▶ Gestellte Aufgabe: Wandle die Zeilen aller folgenden Einträge in eine JSON-Liste von Zeichenketten um, mit genau einer Zeichenkette pro Zeile und ohne Leerzeilen. Die Bilder sollen in der Antwort nicht vorkommen.

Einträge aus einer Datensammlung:
◇ ◇ ◇ ◇

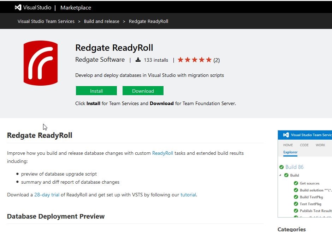The height and width of the screenshot is (232, 332).
Task: Click the Visual Studio logo in header
Action: [18, 7]
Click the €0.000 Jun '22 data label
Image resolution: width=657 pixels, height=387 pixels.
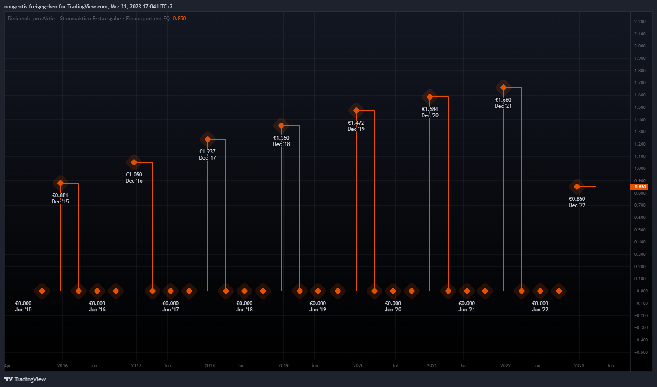[x=540, y=307]
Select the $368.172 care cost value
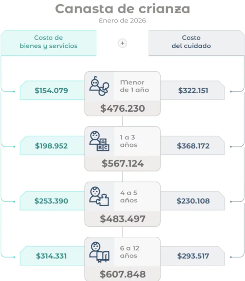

◇ ◇ ◇ ◇

▶ Vollständige Antwort:
[
  "The height and width of the screenshot is (232, 332).",
  "Task: Click the Visual Studio logo in header",
  "Action: [18, 7]",
  "Click the €0.000 Jun '22 data label",
  "Image resolution: width=657 pixels, height=387 pixels.",
  "[x=540, y=307]",
  "Select the $368.172 care cost value"
]